— Problem to solve —
Copy the rows starting at the line that has "Where should I click to: Switch" and stopping after the line that has "(331, 1086)". Replace "carousel" with "slideshow" and change nothing else.

— Source data —

*****

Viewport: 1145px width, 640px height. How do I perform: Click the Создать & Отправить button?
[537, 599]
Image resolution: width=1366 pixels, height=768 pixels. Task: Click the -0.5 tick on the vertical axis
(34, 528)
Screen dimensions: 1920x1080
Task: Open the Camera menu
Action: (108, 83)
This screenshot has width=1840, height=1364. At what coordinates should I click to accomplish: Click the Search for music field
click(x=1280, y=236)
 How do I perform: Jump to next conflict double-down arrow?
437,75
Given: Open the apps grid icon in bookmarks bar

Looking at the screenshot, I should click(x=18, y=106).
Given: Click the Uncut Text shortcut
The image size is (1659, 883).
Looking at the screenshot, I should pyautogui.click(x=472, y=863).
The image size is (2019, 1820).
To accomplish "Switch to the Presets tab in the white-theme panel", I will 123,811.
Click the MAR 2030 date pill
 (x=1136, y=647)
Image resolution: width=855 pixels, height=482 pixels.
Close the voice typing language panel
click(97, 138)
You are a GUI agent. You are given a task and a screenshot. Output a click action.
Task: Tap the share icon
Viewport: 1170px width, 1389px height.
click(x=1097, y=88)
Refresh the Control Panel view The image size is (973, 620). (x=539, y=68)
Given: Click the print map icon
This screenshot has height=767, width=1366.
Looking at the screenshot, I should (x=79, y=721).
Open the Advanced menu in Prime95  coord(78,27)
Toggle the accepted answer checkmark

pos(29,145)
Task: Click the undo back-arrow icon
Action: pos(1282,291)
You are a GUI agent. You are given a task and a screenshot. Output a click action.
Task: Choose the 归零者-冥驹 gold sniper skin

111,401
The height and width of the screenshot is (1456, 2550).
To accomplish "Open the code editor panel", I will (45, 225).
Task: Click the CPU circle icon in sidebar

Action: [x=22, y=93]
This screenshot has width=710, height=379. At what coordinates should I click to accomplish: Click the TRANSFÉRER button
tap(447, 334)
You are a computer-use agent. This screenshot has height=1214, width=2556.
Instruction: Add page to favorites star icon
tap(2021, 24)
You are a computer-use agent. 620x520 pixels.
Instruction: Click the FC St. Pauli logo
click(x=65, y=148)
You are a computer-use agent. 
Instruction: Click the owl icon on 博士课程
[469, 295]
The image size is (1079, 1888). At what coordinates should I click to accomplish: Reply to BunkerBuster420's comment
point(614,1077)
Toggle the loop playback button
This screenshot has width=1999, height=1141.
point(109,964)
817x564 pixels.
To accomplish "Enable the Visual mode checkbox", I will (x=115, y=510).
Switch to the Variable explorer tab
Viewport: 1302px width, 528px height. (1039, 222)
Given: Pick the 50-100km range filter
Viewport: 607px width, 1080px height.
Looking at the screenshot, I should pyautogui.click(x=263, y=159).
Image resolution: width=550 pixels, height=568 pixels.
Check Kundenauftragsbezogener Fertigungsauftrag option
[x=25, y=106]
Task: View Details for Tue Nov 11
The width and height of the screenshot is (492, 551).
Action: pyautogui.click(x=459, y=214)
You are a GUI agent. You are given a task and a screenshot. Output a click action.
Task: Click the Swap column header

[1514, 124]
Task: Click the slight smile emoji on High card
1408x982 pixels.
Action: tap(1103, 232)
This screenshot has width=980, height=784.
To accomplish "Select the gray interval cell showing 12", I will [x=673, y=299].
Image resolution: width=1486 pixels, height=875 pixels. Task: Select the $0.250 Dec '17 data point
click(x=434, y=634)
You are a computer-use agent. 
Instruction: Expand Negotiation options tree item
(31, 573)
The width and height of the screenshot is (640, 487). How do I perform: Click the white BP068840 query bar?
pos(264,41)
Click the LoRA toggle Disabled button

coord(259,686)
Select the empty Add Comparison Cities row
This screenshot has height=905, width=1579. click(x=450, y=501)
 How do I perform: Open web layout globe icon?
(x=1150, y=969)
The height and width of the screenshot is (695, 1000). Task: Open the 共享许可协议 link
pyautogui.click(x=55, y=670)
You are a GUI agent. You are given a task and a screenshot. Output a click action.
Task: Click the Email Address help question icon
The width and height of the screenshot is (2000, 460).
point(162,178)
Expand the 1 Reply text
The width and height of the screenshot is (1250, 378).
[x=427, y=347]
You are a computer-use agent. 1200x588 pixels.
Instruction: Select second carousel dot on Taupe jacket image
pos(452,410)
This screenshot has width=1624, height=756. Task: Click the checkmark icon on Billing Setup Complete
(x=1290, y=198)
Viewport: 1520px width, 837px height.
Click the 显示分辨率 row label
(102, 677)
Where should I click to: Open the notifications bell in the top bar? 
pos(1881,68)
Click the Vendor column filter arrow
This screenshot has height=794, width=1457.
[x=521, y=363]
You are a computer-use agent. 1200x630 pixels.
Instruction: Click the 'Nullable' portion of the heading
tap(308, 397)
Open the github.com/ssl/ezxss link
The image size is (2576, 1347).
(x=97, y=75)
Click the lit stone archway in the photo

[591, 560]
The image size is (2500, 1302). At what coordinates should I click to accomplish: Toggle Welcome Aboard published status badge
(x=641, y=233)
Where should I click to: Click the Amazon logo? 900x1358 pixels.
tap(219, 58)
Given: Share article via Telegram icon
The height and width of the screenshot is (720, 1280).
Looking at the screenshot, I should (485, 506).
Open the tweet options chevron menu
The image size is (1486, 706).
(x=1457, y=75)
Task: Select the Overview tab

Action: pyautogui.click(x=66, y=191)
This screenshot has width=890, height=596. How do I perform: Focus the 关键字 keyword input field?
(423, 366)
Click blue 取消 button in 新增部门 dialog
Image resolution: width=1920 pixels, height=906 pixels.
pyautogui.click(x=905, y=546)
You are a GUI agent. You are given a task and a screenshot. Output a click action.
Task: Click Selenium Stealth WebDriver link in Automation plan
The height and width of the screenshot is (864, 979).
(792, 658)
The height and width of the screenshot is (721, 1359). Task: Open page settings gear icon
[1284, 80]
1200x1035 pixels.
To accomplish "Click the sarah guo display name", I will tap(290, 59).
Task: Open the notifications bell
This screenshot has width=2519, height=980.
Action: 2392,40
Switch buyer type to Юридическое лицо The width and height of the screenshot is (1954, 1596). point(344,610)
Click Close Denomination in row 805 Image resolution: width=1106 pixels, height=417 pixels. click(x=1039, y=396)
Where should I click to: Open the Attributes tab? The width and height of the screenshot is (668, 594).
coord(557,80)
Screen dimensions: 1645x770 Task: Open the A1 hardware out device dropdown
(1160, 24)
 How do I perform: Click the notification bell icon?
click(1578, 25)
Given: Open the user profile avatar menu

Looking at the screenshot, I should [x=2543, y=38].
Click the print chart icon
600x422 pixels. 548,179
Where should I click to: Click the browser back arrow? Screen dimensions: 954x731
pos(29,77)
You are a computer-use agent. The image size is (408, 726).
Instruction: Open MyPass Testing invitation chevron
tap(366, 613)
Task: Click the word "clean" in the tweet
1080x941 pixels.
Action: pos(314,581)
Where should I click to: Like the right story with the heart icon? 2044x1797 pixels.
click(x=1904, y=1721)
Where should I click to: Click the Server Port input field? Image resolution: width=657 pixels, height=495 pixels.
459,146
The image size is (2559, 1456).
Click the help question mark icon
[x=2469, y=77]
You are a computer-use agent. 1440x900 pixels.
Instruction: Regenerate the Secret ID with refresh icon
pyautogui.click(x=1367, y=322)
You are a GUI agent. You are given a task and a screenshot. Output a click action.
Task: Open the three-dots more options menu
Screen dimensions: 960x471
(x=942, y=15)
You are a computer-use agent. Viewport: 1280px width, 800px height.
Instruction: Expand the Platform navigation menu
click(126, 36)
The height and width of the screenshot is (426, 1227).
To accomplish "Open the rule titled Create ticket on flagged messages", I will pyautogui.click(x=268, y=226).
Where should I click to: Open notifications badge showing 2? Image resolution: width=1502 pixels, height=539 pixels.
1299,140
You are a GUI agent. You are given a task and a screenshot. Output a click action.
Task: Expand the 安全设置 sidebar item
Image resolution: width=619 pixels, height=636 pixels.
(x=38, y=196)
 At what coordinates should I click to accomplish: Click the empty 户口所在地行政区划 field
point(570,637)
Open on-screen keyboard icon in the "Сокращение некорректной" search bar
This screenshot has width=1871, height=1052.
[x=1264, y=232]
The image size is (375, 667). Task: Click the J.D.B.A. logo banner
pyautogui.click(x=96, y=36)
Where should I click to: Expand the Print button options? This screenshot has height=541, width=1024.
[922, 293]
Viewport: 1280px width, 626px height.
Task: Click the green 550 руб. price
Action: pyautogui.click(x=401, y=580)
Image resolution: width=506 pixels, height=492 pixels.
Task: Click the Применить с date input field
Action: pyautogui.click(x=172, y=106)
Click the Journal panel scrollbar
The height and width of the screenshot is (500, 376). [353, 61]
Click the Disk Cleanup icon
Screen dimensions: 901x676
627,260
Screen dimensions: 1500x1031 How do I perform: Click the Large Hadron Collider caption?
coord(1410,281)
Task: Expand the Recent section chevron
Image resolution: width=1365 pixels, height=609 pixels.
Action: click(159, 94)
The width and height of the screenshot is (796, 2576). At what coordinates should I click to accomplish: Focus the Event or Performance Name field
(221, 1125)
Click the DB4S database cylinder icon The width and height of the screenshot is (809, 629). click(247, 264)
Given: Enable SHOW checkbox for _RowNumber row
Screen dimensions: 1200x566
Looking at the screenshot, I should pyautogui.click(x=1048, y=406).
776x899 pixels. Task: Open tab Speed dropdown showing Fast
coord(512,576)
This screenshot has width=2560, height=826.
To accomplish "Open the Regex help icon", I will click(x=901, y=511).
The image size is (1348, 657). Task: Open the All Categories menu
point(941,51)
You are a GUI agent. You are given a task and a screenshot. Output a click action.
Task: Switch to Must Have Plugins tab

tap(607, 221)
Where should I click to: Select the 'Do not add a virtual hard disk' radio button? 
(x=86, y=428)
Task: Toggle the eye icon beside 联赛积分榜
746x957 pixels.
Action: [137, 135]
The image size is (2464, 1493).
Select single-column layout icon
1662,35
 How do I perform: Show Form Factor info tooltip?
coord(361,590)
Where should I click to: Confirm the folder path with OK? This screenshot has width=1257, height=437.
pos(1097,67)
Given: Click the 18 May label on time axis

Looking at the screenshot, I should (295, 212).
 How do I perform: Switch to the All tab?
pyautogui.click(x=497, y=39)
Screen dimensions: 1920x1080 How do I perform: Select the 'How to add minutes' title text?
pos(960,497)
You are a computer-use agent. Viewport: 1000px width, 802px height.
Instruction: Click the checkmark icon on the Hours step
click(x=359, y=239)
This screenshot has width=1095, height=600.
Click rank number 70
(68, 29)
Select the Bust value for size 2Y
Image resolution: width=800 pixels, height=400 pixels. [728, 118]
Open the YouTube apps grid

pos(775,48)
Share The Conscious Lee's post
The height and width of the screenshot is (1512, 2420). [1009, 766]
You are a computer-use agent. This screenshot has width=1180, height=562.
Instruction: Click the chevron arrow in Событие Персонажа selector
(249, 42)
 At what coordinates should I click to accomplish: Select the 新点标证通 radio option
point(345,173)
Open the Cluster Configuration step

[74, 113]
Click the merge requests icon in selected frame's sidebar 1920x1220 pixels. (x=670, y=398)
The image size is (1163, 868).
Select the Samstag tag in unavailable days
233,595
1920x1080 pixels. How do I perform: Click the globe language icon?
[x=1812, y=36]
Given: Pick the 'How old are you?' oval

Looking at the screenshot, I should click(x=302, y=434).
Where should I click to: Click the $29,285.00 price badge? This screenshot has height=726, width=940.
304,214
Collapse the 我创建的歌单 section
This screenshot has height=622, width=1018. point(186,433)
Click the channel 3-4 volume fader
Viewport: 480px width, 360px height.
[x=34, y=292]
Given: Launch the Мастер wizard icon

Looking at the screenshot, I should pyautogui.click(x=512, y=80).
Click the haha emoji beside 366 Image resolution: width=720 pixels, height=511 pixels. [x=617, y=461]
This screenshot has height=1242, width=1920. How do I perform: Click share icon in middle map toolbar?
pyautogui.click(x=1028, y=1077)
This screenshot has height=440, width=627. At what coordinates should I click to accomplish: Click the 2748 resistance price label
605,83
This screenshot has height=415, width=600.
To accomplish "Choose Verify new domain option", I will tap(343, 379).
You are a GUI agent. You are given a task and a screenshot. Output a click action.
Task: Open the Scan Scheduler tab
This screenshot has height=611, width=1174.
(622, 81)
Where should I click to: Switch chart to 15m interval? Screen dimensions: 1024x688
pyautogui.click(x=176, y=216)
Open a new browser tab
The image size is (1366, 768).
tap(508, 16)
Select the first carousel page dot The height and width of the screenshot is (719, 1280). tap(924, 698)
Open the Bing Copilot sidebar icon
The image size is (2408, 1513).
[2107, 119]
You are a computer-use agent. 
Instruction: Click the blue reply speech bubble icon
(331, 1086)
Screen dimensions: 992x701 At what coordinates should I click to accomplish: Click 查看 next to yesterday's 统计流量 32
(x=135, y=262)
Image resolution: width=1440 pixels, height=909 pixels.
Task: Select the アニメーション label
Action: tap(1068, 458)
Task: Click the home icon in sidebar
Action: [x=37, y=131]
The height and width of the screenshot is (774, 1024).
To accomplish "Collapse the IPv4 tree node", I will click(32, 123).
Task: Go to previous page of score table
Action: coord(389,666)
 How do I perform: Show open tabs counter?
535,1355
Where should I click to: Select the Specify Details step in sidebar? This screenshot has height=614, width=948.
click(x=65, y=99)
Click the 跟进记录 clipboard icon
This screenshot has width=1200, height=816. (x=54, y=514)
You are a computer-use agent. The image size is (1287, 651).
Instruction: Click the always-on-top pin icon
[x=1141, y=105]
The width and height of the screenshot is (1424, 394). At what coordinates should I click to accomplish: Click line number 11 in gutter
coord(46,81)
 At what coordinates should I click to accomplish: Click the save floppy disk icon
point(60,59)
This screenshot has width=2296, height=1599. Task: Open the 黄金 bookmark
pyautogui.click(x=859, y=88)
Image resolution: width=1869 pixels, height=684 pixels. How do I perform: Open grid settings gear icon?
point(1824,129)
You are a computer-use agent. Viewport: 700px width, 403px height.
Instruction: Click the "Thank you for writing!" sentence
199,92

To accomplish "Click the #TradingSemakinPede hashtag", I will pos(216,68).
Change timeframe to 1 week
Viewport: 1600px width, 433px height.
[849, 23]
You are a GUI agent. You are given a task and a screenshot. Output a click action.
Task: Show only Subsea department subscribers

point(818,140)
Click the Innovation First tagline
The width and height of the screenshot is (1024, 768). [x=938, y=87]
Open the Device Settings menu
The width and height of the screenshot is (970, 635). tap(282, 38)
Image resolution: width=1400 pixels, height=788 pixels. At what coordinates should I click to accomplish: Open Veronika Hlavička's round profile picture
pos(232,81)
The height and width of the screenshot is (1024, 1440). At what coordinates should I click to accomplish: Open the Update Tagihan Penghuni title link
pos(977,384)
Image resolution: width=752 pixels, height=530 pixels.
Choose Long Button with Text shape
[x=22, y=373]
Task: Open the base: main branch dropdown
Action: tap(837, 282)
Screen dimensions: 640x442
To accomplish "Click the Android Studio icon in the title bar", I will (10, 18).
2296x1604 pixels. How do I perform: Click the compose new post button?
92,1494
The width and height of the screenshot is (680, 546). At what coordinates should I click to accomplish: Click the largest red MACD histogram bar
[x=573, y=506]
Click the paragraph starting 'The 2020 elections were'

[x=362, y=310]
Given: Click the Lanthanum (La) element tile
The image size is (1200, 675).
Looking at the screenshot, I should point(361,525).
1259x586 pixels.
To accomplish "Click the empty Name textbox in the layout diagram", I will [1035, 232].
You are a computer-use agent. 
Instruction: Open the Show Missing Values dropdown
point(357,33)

*****

— Answer to this problem —
Where should I click to: Switch chart to 15m interval? Screen dimensions: 1024x688
pyautogui.click(x=176, y=216)
Open a new browser tab
The image size is (1366, 768).
tap(508, 16)
Select the first slideshow page dot The height and width of the screenshot is (719, 1280). tap(924, 698)
Open the Bing Copilot sidebar icon
The image size is (2408, 1513).
[2107, 119]
You are a computer-use agent. 
Instruction: Click the blue reply speech bubble icon
(331, 1086)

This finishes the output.